RE: If people were 100% rational, would the world be better?
August 13, 2021 at 4:21 pm
(This post was last modified: August 13, 2021 at 6:21 pm by vulcanlogician.)
(August 13, 2021 at 3:40 pm)The Grand Nudger Wrote: Rather, it seems like something a behavioral scientist is more than willing to educate us on.
We’re not absurd. We’re biological.
Interesting that you brought behavioral scientists in. Think about a pigeon in a Skinner box for a moment.
What if you were able to converse with a pigeon in a Skinner box, and you asked it what the meaning of its existence was?
And it said, "Well, when I push the button, I get a food pellet. But when I don't push the button, I get a shock from the floor. So, what I'm supposed to do with my life is push the button and do what I can to avoid the shock from the floor."
That's a very Platonic answer. You could say that the pigeon deduced this, and what the pigeon says is rational. It is truthful, and it is accurate.

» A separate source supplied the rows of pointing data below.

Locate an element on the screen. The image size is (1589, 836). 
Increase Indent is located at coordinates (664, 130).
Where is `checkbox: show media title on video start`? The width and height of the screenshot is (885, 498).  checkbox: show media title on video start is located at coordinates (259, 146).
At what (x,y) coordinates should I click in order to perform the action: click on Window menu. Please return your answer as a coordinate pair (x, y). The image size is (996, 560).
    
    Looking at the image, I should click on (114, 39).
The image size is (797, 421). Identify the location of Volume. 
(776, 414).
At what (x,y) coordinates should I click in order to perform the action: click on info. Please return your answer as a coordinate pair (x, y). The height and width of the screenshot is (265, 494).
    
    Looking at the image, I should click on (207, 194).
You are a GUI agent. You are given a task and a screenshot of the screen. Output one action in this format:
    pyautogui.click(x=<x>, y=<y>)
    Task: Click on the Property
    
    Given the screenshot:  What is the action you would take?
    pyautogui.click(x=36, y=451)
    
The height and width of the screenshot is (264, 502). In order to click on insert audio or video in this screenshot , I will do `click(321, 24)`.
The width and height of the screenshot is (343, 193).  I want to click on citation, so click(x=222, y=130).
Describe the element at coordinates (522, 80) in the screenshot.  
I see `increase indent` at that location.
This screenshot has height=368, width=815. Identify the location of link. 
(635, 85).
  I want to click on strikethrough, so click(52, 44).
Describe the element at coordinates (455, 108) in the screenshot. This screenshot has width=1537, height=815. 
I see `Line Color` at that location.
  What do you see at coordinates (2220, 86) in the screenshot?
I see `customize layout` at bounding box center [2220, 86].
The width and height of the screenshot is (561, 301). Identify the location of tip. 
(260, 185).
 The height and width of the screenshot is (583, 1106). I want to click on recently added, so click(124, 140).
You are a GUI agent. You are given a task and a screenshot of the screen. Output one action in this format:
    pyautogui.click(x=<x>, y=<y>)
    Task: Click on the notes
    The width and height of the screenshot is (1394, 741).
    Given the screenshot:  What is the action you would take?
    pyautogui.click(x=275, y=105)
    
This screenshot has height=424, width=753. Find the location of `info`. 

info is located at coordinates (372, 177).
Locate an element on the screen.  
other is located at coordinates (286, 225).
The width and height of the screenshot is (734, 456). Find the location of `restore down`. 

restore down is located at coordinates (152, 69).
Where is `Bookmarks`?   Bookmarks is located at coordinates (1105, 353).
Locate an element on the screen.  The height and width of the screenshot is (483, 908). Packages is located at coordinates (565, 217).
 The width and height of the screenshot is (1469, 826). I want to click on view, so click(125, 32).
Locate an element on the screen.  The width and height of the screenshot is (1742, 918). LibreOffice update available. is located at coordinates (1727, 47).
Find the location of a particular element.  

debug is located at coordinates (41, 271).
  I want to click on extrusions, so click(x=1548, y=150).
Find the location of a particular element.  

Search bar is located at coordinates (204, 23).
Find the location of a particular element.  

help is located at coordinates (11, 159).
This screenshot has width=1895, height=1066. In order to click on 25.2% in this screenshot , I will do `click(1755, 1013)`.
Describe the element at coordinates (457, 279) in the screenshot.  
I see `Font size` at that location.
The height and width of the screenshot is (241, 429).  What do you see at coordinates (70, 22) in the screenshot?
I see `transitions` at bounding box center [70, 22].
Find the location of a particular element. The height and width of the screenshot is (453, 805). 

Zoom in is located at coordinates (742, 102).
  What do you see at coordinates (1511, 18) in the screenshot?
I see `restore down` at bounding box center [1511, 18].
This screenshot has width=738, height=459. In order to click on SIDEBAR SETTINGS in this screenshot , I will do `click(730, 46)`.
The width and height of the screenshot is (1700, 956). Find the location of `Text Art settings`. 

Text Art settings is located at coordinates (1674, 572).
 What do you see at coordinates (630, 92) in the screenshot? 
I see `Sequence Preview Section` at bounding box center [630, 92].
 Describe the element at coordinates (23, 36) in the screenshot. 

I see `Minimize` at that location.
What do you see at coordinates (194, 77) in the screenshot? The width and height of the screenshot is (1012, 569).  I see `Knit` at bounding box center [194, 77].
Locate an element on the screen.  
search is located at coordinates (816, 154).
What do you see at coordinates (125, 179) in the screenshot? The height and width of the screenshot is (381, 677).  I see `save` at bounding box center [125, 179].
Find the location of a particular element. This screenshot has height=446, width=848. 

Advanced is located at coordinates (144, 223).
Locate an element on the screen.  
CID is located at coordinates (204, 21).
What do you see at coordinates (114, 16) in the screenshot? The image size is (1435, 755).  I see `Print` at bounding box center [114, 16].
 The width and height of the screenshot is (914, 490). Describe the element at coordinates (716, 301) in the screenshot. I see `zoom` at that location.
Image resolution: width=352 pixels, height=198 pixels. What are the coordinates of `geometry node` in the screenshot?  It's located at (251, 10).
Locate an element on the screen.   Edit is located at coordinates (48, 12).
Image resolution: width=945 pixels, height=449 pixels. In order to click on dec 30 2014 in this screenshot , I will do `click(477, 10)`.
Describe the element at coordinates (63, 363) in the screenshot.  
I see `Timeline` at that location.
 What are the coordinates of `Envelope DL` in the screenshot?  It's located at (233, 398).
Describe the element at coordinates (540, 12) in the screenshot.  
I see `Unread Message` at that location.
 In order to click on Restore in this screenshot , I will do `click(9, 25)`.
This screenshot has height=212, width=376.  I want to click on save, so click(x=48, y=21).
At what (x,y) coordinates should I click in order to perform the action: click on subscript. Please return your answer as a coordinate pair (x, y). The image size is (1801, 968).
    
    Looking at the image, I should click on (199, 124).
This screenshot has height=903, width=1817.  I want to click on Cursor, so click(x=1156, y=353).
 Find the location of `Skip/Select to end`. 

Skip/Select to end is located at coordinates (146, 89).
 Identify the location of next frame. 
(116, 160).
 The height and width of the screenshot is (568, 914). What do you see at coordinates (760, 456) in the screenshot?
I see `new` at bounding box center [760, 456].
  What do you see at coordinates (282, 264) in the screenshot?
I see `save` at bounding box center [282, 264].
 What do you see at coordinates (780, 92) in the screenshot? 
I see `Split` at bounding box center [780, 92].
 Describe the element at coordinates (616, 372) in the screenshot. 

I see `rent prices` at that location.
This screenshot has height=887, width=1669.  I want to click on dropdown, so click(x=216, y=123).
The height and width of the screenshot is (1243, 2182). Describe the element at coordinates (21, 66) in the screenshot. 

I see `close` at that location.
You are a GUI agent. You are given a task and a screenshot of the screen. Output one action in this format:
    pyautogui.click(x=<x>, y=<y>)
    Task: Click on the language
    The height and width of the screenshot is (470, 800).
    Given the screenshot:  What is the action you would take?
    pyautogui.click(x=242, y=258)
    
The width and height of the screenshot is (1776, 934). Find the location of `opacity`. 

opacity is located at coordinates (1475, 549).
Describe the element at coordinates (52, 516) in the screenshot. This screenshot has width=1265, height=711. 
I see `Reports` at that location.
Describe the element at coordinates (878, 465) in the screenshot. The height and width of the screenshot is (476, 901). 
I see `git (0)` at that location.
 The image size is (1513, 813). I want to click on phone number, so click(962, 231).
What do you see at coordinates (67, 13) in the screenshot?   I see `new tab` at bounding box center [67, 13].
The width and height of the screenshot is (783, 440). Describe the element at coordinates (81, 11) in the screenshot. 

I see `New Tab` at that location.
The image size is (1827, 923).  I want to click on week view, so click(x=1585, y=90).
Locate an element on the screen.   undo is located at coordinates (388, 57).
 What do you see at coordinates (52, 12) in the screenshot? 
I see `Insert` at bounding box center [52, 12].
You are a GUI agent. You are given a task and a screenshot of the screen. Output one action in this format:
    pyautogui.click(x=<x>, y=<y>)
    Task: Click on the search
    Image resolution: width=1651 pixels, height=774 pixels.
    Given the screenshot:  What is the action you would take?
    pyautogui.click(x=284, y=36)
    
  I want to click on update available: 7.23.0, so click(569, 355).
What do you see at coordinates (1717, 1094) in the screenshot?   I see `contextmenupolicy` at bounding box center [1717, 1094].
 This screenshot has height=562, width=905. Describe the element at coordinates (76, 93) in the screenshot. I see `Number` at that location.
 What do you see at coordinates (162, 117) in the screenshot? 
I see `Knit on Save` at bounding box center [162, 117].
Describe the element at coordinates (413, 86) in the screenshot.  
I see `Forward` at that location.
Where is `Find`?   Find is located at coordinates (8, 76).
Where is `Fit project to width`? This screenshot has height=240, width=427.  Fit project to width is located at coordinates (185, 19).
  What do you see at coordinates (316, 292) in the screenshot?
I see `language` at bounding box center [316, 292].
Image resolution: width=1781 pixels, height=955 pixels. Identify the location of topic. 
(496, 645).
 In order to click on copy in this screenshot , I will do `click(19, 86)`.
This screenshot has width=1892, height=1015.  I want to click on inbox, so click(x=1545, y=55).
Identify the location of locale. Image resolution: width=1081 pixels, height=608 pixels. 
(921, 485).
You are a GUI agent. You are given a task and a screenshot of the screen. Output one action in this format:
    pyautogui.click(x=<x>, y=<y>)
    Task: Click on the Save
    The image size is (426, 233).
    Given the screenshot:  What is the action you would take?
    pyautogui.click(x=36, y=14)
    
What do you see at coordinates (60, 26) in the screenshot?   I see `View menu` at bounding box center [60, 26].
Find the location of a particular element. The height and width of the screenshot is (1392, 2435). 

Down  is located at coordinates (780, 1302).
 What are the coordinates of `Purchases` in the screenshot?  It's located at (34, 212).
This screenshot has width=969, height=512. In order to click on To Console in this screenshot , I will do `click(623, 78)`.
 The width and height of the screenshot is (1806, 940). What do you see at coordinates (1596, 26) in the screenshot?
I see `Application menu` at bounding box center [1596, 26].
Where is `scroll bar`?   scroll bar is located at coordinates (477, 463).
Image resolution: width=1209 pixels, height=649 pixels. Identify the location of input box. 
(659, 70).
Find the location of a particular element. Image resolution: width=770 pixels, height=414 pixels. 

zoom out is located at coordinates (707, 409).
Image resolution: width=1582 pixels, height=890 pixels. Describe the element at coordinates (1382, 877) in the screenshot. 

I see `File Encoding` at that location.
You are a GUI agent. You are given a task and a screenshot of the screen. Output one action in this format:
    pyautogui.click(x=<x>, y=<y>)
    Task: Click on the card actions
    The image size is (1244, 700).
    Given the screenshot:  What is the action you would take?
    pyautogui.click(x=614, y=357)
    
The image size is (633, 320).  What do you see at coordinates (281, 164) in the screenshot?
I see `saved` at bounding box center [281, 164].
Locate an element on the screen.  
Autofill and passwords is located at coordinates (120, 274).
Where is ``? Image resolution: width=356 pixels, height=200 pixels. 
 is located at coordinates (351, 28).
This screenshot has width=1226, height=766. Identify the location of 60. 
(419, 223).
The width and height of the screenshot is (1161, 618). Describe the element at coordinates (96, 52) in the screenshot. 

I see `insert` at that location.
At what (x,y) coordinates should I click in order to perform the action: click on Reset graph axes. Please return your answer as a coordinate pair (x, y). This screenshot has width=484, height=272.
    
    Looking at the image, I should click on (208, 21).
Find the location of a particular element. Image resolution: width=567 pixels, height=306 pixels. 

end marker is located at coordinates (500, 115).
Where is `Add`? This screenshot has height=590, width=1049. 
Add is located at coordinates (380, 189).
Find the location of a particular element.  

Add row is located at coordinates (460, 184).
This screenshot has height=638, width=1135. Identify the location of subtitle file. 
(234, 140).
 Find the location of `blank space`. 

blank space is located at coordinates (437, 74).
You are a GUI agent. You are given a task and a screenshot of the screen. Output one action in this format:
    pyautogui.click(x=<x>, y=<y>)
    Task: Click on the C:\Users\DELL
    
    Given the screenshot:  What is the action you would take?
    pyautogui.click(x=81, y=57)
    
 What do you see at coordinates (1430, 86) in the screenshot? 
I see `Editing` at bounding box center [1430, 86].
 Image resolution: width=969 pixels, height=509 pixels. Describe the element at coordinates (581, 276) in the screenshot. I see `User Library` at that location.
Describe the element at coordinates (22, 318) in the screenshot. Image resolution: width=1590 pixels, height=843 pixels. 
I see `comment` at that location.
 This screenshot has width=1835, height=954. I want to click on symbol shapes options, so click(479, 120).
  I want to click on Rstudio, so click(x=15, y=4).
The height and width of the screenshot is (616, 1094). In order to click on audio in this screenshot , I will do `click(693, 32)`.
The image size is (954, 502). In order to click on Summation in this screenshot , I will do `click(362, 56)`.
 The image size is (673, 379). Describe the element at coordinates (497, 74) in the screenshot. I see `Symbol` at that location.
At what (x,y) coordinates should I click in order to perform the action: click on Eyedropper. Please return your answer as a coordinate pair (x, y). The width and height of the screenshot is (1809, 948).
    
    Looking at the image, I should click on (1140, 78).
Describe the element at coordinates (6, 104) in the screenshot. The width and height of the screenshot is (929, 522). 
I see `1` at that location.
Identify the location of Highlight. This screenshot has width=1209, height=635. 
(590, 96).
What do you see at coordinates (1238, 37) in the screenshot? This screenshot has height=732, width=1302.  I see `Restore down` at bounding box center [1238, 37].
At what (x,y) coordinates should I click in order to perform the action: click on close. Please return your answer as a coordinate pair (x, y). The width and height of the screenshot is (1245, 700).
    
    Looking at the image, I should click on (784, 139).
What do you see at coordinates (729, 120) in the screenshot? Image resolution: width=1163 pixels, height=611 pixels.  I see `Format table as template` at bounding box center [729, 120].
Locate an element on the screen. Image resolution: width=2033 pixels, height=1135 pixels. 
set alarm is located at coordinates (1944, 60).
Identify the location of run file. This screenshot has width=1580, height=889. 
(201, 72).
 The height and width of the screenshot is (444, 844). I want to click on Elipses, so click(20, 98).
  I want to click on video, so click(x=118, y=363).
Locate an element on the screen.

But then, let's say the pigeon then read a book by Albert Camus and came away from it with a new attitude. The new attitude is: "Fuck this! I'm in a Skinner box, and my whole existence is absurd. Any rational activity that I engage in is useless. Sure, I'll continue to peck the button to get my food pellet and avoid the shock... but never for a minute will I think that understanding any of this is 'me getting closer to the truth.' The truth is: I'm in a Skinner box and my life is absurd." Is this new attitude from the pigeon unwarranted?
The absurdist doesn't want to stand back and understand the capital 'T' Truth like Plato. The absurdist wants to show us that we are in a Skinner box of sorts, and no kind of rationalizing will ever set us free from it. And THAT is the human condition. But we CAN find a freedom of sorts from it. As Camus writes, "Imagine Sisyphus happy." Or the last paragraph in his book, The Stranger, when the protagonist is about to be executed:
Quote:...blind rage had washed me clean, rid me of hope; for the first time, in that night alive with signs and stars, I opened myself to the gentle indifference of the world. Finding it so much like myself-so like a brother, really-I felt that I had been happy and that I was happy again. For everything to be consummated, for me to feel less alone, I had only to wish that there be a large crowd of spectators the day of my execution and that they greet me with cries of hate.
Should a pigeon trapped in a Skinner box all its life feel any different? Is it better off being "rational" and trying to obtain a better understanding of its predicament? Or, if it had the faculties to realize it, why shouldn't it pronounce its circumstances absurd?